Selected excerpt ▸
——
These widening disparities are often attributed to the increasing importance of education. But while it’s true that, on average, workers with a college education have done better than those without, the bulk of the divergence has been among those with similar levels of education. High-school teachers have not done as badly as janitors but they have fallen dramatically behind corporate CEOs, even though they have about the same amount of education.

Also, the growth of inequality cannot be described simply as the rise of some group, such as the college educated or the top 20 percent, compared with the rest; the top 5 percent have gotten richer compared with the next 15, the top 1 percent compared with the next 4, the top 0.25 percent compared with the next 0.75, and onwards all the way to Bill Gates. The important contribution of Wolff’s book is that it reinforces the evidence that much of the important action in American inequality has taken place way up the scale, among the extremely well-off.

Wolff focuses on wealth rather than income—on assets rather than cash flow. This has some advantages over annual income as an indicator of a family’s economic position, especially among the rich. Someone with a very high income may be having an unusually good year, while it is not unheard of for wealthy families to have negative income if they make a bad investment; in each case their assets will be a better clue to where they really fit in the rankings. More important, however, wealth is in some ways a better indicator than income data of what is happening to the very successful—simply because it is so narrowly held: In 1989, the top 1 percent of families owned 39 percent of the wealth but received only (a still impressive) 16 percent of the income.
——
Data block ▸

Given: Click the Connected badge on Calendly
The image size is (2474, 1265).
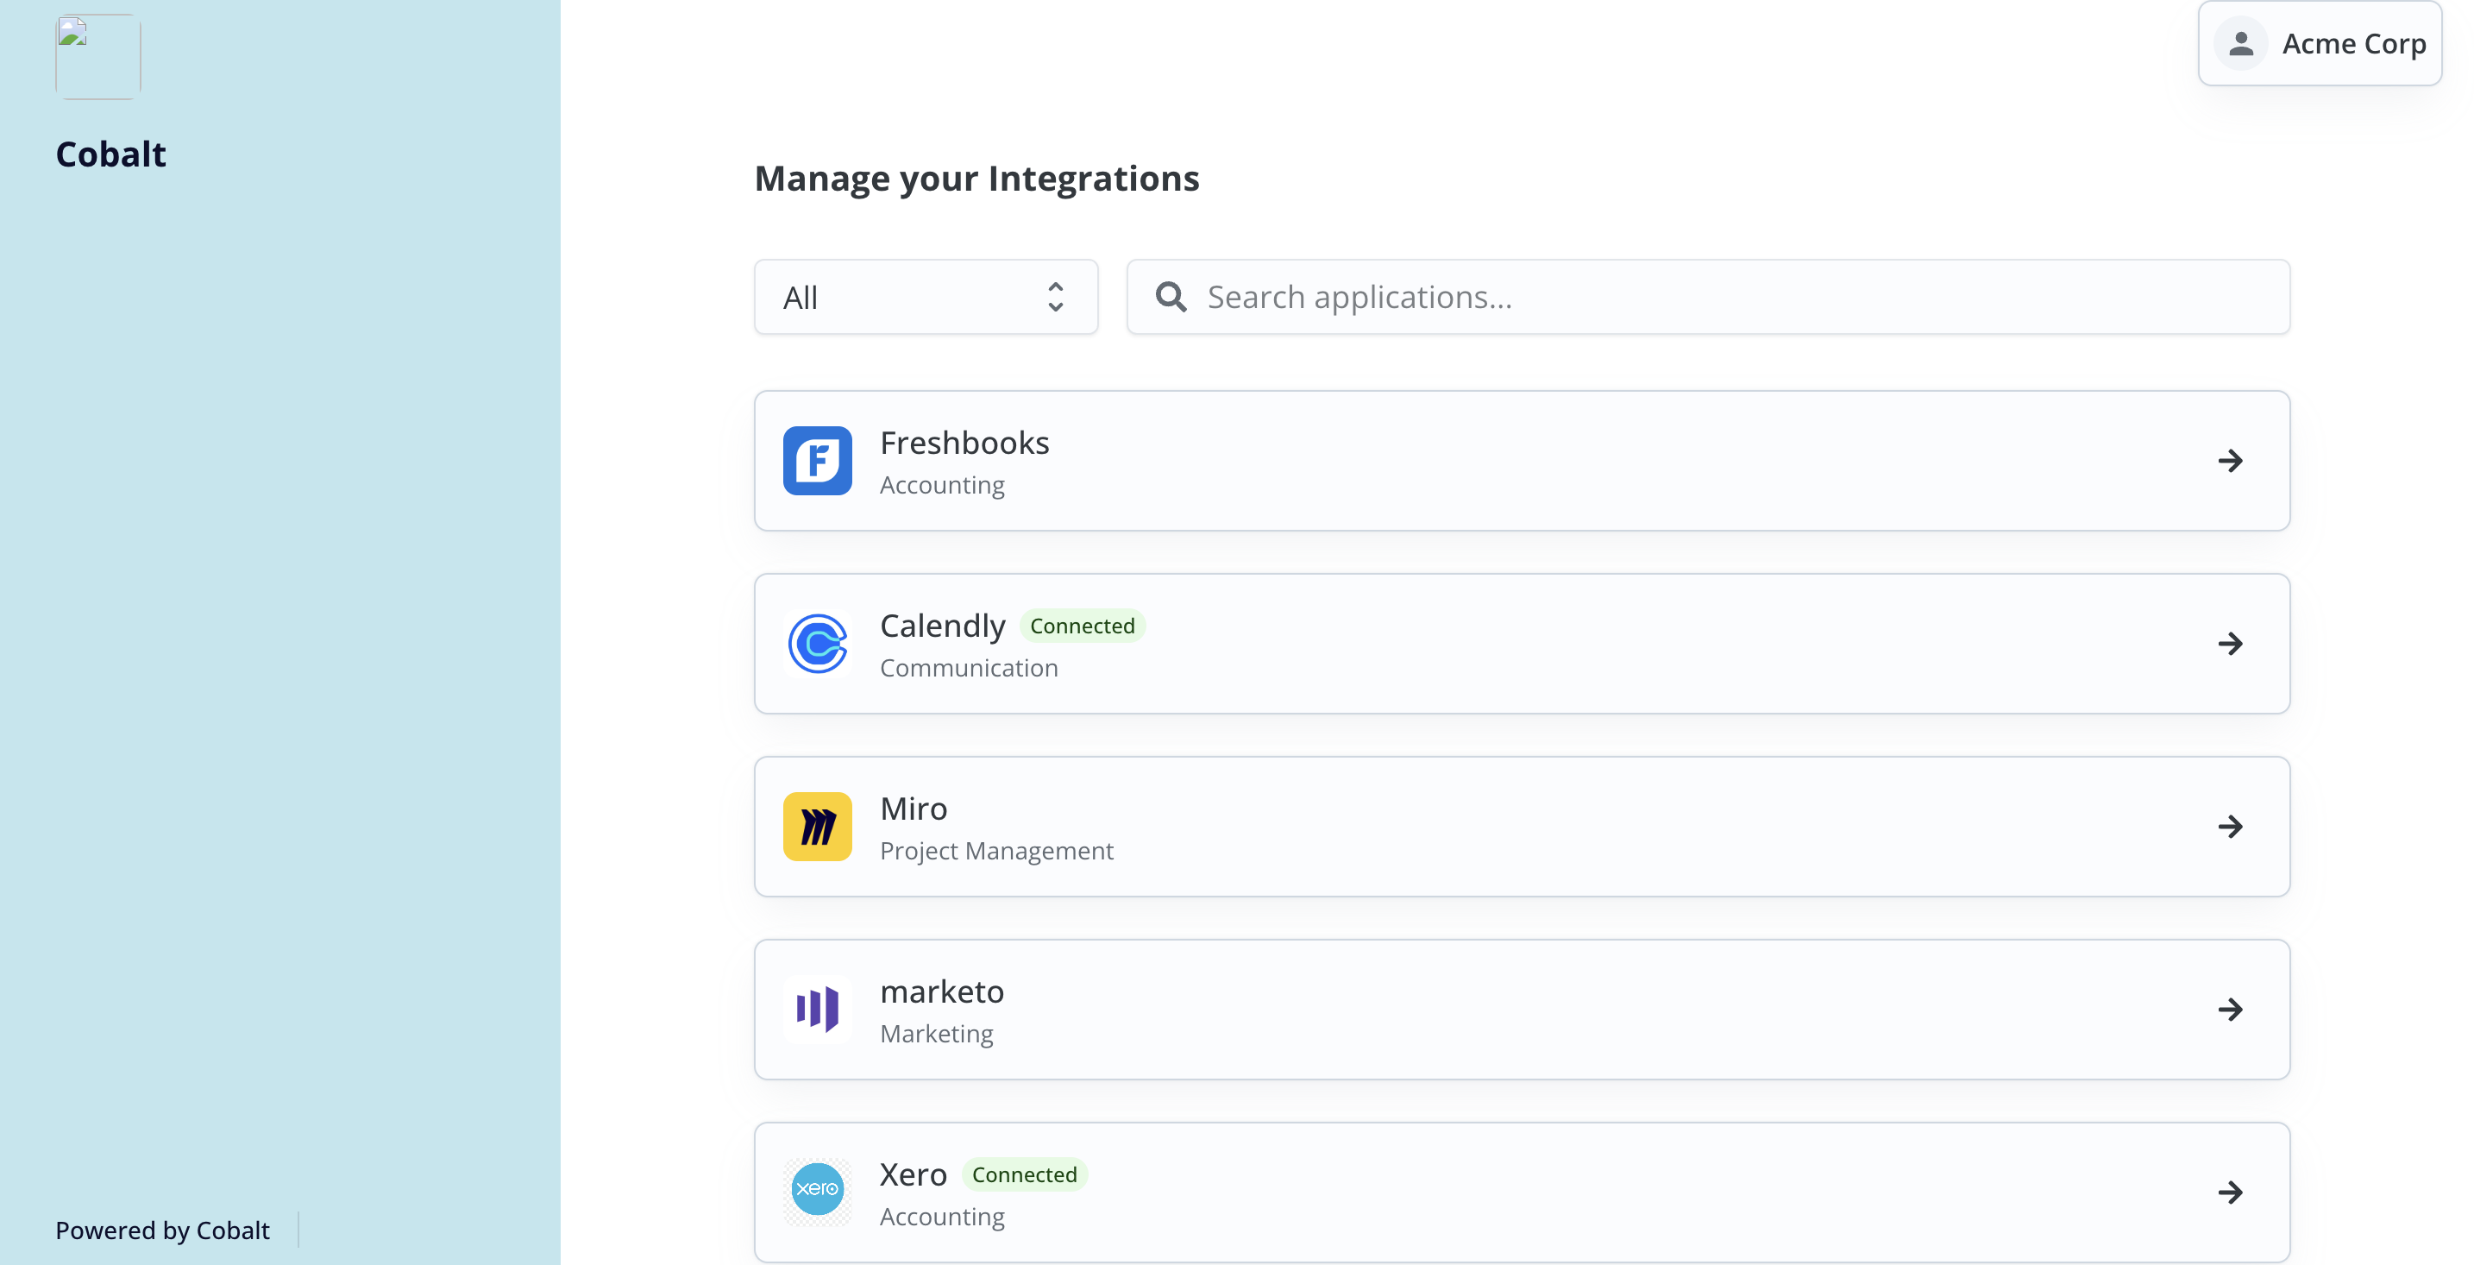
——
Exercises ▸
1. In the excerpt on American inequality, what share of the wealth did the top 1 percent of families own in 1989?
2. Resume the excerpt on American inequality after its final sentence.

Responses to the tasks ▸
1. 39 percent

2.
A particularly striking statistic in Wolff’s book should put an end to the still-widespread tendency to discuss the growth of inequality in America by tracking the fortunes of the top 20 percent, or of college-educated workers. Between 1983 and 1989, while the wealth share of the top 20 percent of families rose substantially, the share of percentiles 80 to 99 actually fell. In other words, when we say that America’s rich have gotten richer, by the “rich” we do not mean garden variety yuppies—we mean true plutocrats.

Many conservatives have probably stopped reading by now, or at least stopped being able to respond to this article with anything other than blind anger, but for those who are still with me let me make a crucial point about these statistics:
They say nothing about who, if anyone, is to blame.
To say that America was a far more unequal society in 1989 than it was in 1973 is a simple statement of fact, not an attack on Ronald Reagan. Think about the parable of the fishermen and the prospectors: The greater inequality of the latter society did not come about because it has worse leadership but because it lives in a different environment. And changes in the environment—in world markets, or in technology—might change a society of middle-class fishermen into a society with dismaying extremes of wealth and poverty, without it necessarily being the result of deliberate policies.

In fact, it’s pretty certain that this is what has happened in the United States. Ronald Reagan did not single-handedly cause the incomes of the rich to soar and those of the poor to decline. He did cut taxes at the top and social programs at the bottom, but most of the growth in inequality took place in the marketplace, in the pretax incomes of families. (There is a wide range of opinion as to just what happened with the markets, though clearly technology and the changing international trade scene played big roles.) Furthermore, the upward trend in inequality began in the seventies under Nixon, Ford, and Carter and continues in the nineties under Clinton; similar trends, if not so dramatic, are visible in many other countries.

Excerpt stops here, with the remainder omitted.